Consignes -
1/ Recopiez tel quel, dans la discussion sur les applications d'actualité hors connexion, le passage qui s'ouvre sur les mots contenant « ## Gwen (3 Janvier » et se termine par « consulter hors ligne. ».
2/ Rédigez la suite de la discussion sur les applications d'actualité hors connexion, en partant de sa dernière ligne.

Texte affiché -
--------------------------------
# Application actualité fonctionnant en hors connexion



## thierry_b (31 Décembre 2015)

Bonjour,

Quelqu'un utilise t'il une application pour lire les actualités hors ligne : on clique sur un bouton pour télécharger tous les articles, et après on coche un mode pour qu'il n'utilise que le cache hors connexion.

Très pratique quand on a peu ou pas de réseau dans le métro.

PS: Je sais qu'il existe des applications de lecture différé:  http://www.igen.fr/tests/2012/04/lecture-differee-comparatif-dinstapaper-readability-et-pocket-85699, mais bon je préfère une application de news qui l'intègre ce qui est beaucoup mieux.

Merci.


----------



## Deleted member 284611 (3 Janvier 2016)

A l'air des réseaux sans fil quasiment  illimité, j'ai du mal à voir l'intérêt d'une telle application...


----------



## thierry_b (3 Janvier 2016)

T'as bien lu mon message?

Evidemment, quand on est en extérieur ou bien même chez moi, il n'y a aucun problème...


----------



## Gwen (3 Janvier 2016)

J'utilise l'application canadienne de La Presse, c'est d'une part ce que j'ai trouvé de mieux au niveau qualité de l'information, mais aussi dans son fonctionnement et sa gestion des infos et des rubriques. Je trouve ça dommage de passer par une application québécoise, mais j'arrive a avoir des infos sérieuses sur la France et surtout une bonne analyse que je n'ai jamais trouvées sur les autres applications françaises que ce soit celle du Monde ou autre. Et pourtant j'en ai testé des dizaines. 

Bien sur, une fois les informations chargées, il est possible de tout consulter hors ligne.


----------



## thierry_b (3 Janvier 2016)
--------------------------------
Données fournies -
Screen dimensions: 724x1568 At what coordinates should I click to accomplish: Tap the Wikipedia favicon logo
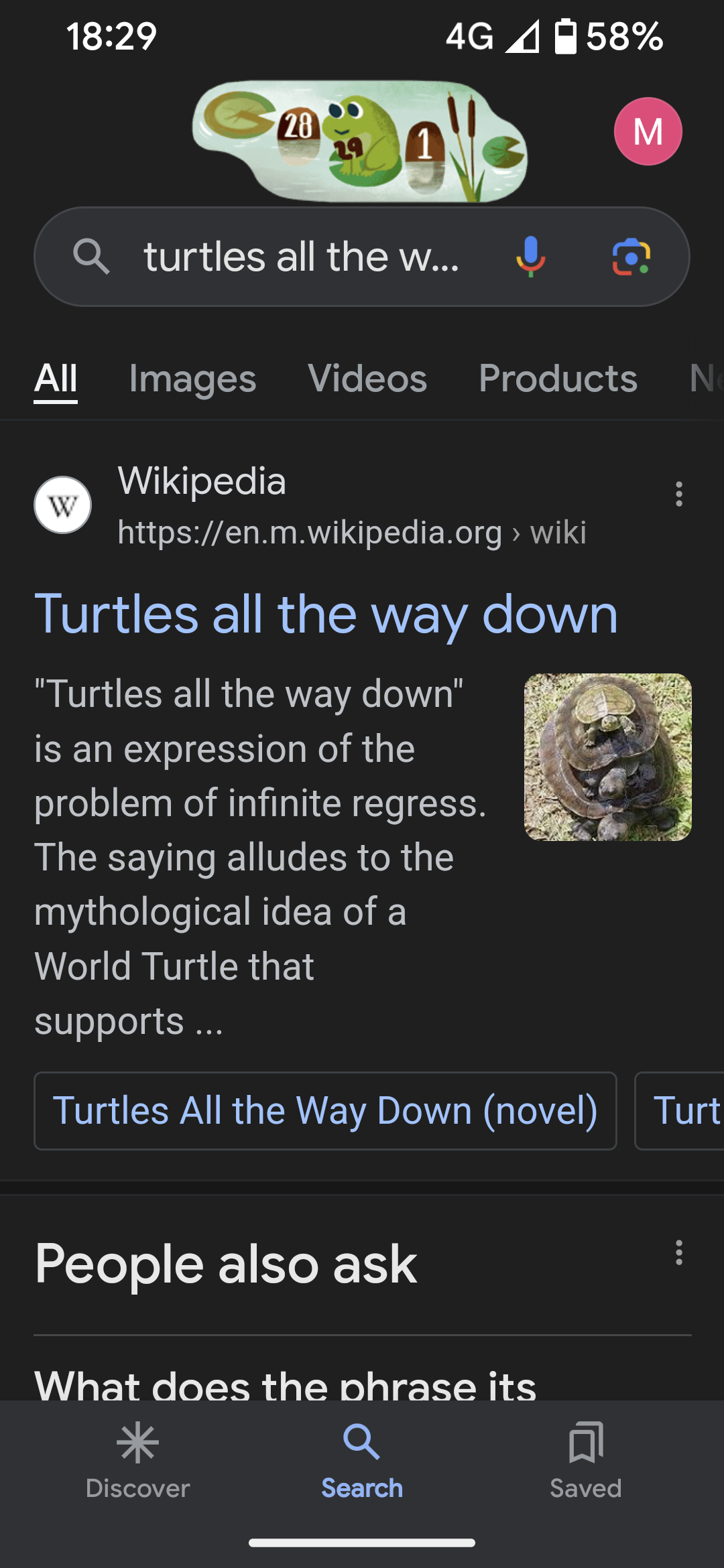point(63,505)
--------------------------------
Réponses attendues -
1/
## Gwen (3 Janvier 2016)

J'utilise l'application canadienne de La Presse, c'est d'une part ce que j'ai trouvé de mieux au niveau qualité de l'information, mais aussi dans son fonctionnement et sa gestion des infos et des rubriques. Je trouve ça dommage de passer par une application québécoise, mais j'arrive a avoir des infos sérieuses sur la France et surtout une bonne analyse que je n'ai jamais trouvées sur les autres applications françaises que ce soit celle du Monde ou autre. Et pourtant j'en ai testé des dizaines. 

Bien sur, une fois les informations chargées, il est possible de tout consulter hors ligne.

2/
gwen a dit:


> J'utilise l'application canadienne de La Presse, c'est d'une part ce que j'ai trouvé de mieux au niveau qualité de l'information, mais aussi dans son fonctionnement et sa gestion des infos et des rubriques. Je trouve ça dommage de passer par une application québécoise, mais j'arrive a avoir des infos sérieuses sur la France et surtout une bonne analyse que je n'ai jamais trouvées sur les autres applications françaises que ce soit celle du Monde ou autre. Et pourtant j'en ai testé des dizaines.
> 
> Bien sur, une fois les informations chargées, il est possible de tout consulter hors ligne.



Merci beaucoup, je la testerai 

Par contre, est-ce que si on se trouve dans le métro et qu'on a peu de réseaux, il peut essayer de forcer un rechargement (à cause de l'infime réseau pourri détecté) qui fera planter du coup l'appli?
L'idéal, ça aurait été un mode pour lui dire, "maintenant tu vas plus sur le net et tu te cantonnes à ta base locale).


----------



## Gwen (4 Janvier 2016)

En fait, dans La Presse, tu as la fonction "avion" qui permet de charger les données avant le départ, mais également les réactualiésés dès que le réseau revient. L'avantage étant d'avoir toujours les articles complets sans nécessairement avoir un réseau à proximité, d'où l'avion.

Je n'ai jamais vu ça dans d'autres applications de news et je trouve ça fort dommage. Mais bon, je n'ai jamais trouvé une autre bonne application de news. Je ne comprends pas pourquoi toutes les autres applications ne s'inspirent pas de celle-ci. Soit c’est moi qui suis d’une exigence trop singulière, soit les patrons de presse française ne croient pas à la presse en ligne et c'est juste une pub pour que le public achète du papier. Dans ce dernier cas, c’est une mauvaise pub, car j'en suis venu à détester Le Monde après avoir lu des articles inexacts ou inutiles.


----------



## thierry_b (7 Janvier 2016)

gwen a dit:


> En fait, dans La Presse, tu as la fonction "avion" qui permet de charger les données avant le départ, mais également les réactualiésés dès que le réseau revient. L'avantage étant d'avoir toujours les articles complets sans nécessairement avoir un réseau à proximité, d'où l'avion.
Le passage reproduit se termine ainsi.